OK, can’t really tolerate that so
variable name. Fix that up:
fun gameCycle(
spaceObjects: Array<SpaceObject>,
width: Int,
height: Int,
drawer: Drawer,
deltaTime: Double
) {
for (spaceObject in spaceObjects) {
move(spaceObject, width, height, deltaTime)
}
for (spaceObject in spaceObjects) {
draw(spaceObject, drawer)
}
}
Commit: rename loop variables.
I think we’ll take a break here, so let’s sum up. Maybe these short little articles are better, or at least less painful.
Summary
I think it’s worth noting that with no extra hassle, the game cycle so far comes down to just looping over the space objects without regard to type. We surely will need to be type-sensitive, but for now, things are amazingly compact.
I think this is going to be a far more interesting experiment than I had anticipated. I thought it would turn out to be a really messy program that would be quite discernibly “worse” than an OO program, even if more compact. Now, I’m not so sure whether it will be worse.
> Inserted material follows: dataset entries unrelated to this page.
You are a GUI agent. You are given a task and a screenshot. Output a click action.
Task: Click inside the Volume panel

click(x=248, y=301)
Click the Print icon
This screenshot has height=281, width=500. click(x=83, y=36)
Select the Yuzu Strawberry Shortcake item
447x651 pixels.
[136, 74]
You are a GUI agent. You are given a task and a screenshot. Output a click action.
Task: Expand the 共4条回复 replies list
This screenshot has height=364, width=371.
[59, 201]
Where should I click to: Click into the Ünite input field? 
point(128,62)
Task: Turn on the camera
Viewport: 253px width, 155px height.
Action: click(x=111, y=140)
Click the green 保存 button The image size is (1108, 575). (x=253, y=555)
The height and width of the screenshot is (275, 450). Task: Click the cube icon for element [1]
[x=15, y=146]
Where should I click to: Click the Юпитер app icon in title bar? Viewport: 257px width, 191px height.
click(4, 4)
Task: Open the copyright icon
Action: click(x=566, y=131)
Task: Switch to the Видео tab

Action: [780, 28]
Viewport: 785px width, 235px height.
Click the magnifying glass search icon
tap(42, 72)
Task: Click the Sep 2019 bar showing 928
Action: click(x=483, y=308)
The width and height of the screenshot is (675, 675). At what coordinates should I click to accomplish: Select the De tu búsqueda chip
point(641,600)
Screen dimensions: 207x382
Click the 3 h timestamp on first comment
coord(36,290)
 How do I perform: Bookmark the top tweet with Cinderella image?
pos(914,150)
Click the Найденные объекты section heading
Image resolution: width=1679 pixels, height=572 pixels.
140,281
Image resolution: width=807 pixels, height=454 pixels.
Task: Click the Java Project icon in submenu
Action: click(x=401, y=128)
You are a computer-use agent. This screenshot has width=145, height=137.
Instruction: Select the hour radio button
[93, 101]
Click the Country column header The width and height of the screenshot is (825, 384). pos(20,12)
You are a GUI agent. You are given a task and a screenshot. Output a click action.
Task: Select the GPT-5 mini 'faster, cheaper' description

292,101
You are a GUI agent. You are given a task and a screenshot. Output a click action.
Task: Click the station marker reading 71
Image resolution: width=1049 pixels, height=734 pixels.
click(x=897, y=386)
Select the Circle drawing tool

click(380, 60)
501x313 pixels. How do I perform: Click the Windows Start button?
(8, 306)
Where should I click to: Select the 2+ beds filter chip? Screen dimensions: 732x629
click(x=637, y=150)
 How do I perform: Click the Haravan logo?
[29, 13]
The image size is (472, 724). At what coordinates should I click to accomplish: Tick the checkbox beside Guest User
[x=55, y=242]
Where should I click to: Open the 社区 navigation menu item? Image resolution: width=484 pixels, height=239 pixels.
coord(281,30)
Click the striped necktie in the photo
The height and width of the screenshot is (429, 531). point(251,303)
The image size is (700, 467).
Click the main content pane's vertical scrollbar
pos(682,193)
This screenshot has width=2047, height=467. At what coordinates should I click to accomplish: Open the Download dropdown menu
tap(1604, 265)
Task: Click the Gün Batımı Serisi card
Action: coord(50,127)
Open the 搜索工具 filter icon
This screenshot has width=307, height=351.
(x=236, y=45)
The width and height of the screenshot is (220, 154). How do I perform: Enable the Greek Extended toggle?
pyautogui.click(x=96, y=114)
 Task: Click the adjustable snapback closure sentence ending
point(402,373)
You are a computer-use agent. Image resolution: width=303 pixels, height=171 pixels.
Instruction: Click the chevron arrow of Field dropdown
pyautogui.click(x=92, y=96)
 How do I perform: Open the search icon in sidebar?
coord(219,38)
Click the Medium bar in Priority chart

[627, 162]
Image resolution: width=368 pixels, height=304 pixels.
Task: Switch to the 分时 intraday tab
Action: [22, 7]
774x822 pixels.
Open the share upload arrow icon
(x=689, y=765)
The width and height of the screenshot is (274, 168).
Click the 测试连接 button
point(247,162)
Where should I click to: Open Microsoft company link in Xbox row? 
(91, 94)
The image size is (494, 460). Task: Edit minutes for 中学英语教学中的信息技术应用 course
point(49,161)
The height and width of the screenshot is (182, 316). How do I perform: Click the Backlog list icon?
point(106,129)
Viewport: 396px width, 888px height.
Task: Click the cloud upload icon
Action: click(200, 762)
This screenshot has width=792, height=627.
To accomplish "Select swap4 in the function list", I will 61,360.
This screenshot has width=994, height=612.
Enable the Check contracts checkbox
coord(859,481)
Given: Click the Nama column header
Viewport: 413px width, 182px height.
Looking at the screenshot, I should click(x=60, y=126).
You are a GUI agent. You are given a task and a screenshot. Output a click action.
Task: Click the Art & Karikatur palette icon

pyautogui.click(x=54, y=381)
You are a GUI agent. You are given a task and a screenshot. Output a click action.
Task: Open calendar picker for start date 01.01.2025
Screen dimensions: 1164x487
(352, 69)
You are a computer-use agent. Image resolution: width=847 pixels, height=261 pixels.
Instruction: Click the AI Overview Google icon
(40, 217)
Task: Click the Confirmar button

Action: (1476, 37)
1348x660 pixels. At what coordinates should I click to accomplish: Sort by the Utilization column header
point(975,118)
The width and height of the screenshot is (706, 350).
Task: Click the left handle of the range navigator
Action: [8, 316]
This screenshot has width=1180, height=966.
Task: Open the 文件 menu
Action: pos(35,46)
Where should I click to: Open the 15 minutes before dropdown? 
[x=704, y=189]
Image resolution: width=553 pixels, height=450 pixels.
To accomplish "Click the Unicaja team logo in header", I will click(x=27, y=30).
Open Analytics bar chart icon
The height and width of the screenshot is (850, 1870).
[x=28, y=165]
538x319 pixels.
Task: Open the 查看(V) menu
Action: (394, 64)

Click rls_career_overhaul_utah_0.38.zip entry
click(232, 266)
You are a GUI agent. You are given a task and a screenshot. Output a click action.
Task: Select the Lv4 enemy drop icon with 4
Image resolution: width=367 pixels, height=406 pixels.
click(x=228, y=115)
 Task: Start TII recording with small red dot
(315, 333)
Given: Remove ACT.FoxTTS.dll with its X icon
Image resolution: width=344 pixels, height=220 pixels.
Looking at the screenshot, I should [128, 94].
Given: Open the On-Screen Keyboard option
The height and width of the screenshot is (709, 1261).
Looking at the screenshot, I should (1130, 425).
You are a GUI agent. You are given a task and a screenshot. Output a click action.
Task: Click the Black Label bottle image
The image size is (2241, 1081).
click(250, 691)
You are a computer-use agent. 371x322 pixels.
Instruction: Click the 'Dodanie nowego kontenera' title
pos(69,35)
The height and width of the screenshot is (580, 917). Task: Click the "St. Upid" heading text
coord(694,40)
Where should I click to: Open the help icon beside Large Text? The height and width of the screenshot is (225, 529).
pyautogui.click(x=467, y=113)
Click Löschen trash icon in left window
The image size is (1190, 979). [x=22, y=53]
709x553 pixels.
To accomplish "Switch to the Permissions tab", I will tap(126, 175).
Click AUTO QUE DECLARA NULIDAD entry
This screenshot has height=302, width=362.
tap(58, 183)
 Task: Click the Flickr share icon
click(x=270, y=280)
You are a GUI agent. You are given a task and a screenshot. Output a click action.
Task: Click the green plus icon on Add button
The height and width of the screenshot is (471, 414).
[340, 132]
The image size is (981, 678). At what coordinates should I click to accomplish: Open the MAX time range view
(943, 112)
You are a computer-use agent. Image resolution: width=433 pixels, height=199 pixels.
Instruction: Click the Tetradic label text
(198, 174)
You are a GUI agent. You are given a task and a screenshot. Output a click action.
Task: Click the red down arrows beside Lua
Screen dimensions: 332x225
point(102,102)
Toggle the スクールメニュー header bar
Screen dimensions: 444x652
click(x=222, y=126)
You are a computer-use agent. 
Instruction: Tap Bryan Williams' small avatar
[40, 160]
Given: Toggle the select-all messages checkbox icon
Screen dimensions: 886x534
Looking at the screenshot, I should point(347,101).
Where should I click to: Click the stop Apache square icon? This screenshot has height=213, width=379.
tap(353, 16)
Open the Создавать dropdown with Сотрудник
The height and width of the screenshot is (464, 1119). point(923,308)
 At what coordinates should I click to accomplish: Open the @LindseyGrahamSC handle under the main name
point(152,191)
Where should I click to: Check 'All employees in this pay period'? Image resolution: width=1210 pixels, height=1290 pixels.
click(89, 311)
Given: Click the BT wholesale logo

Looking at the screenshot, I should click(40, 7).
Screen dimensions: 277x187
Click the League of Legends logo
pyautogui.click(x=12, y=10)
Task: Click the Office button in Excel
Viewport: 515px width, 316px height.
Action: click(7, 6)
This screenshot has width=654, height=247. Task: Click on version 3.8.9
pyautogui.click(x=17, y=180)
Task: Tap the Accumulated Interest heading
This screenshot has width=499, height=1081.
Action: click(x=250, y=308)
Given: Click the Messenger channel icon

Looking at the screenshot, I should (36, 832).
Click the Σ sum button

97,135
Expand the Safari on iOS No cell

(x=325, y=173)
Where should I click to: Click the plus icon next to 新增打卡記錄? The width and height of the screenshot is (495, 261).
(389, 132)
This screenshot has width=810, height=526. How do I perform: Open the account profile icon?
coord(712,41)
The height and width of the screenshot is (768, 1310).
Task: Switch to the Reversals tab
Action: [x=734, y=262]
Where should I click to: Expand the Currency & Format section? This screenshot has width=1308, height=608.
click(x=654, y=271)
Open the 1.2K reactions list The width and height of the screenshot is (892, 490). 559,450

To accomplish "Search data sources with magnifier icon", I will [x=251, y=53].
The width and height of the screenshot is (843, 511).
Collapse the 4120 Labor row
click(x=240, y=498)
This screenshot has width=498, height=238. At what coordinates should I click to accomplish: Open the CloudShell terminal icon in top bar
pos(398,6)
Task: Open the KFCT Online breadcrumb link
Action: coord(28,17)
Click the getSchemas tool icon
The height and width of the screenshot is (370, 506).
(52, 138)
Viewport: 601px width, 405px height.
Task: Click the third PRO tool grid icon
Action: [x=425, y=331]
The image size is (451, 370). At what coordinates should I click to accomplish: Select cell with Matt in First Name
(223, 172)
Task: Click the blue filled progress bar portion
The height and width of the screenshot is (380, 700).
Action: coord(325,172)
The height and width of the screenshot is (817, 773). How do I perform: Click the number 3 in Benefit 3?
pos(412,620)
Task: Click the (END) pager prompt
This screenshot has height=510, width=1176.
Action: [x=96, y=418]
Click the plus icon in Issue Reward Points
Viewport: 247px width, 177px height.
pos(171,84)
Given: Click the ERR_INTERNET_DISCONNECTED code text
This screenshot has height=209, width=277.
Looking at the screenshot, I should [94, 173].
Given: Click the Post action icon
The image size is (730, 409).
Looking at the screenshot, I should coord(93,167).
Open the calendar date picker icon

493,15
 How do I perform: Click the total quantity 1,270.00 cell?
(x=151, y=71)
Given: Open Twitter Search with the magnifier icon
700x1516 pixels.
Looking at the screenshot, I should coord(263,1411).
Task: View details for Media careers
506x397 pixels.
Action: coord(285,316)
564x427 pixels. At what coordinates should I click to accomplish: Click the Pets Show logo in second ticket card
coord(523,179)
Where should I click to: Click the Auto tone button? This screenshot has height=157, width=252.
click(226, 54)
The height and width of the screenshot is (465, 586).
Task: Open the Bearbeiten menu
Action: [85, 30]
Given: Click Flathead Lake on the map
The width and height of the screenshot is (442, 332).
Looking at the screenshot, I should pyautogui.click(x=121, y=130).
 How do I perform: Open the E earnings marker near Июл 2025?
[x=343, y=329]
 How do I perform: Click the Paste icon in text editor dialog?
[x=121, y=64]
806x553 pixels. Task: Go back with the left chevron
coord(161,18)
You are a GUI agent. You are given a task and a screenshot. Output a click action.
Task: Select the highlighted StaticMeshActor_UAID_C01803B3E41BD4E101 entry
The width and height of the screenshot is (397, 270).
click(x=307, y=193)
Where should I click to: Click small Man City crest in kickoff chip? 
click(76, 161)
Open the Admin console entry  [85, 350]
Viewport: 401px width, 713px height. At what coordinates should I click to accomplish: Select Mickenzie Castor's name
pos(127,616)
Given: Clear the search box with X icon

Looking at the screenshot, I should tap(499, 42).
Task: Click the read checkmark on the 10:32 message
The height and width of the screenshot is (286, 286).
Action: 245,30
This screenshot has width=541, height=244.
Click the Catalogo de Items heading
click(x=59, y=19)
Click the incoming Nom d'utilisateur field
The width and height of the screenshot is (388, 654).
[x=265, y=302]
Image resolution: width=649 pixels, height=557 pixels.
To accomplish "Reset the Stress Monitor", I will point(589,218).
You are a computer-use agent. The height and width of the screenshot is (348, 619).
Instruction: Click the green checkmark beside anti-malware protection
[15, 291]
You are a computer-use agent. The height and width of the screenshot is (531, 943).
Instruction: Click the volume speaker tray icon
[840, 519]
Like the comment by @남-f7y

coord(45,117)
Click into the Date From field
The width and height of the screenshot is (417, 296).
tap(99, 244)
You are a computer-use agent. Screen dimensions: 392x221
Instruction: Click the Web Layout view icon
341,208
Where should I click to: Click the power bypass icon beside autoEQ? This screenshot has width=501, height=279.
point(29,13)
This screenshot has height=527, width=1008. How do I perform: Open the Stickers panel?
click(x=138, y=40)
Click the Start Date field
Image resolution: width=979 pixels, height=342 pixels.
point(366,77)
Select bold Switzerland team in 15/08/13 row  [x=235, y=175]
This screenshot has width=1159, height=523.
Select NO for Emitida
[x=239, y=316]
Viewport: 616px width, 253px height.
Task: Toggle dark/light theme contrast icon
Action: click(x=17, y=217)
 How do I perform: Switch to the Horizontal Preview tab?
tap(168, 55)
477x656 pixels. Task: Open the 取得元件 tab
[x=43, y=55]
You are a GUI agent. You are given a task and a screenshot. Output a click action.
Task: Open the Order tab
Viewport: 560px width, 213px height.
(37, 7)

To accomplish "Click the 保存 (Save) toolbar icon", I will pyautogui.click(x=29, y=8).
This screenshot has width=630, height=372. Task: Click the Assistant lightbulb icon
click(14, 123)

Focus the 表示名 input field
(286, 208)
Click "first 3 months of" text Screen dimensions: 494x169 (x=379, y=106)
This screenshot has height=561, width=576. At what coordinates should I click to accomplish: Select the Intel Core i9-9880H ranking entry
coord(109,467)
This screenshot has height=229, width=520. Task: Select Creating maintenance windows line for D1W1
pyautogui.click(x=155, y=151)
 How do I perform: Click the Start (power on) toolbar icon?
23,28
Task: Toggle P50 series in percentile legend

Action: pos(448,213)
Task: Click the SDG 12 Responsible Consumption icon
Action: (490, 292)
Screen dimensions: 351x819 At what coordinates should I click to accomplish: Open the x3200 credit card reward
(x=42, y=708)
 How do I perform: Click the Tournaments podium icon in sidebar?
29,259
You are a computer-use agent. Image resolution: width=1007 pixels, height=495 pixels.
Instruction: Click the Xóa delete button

I wish more people were visibly interested in this. Maybe when we’re all done, I’ll just write one summary article and beg people to read it. Meanwhile, if you’re one of the few readers here, please do let me know.
And if you’re not reading this but would like me to write about something else, let me know that. Ask me questions or something.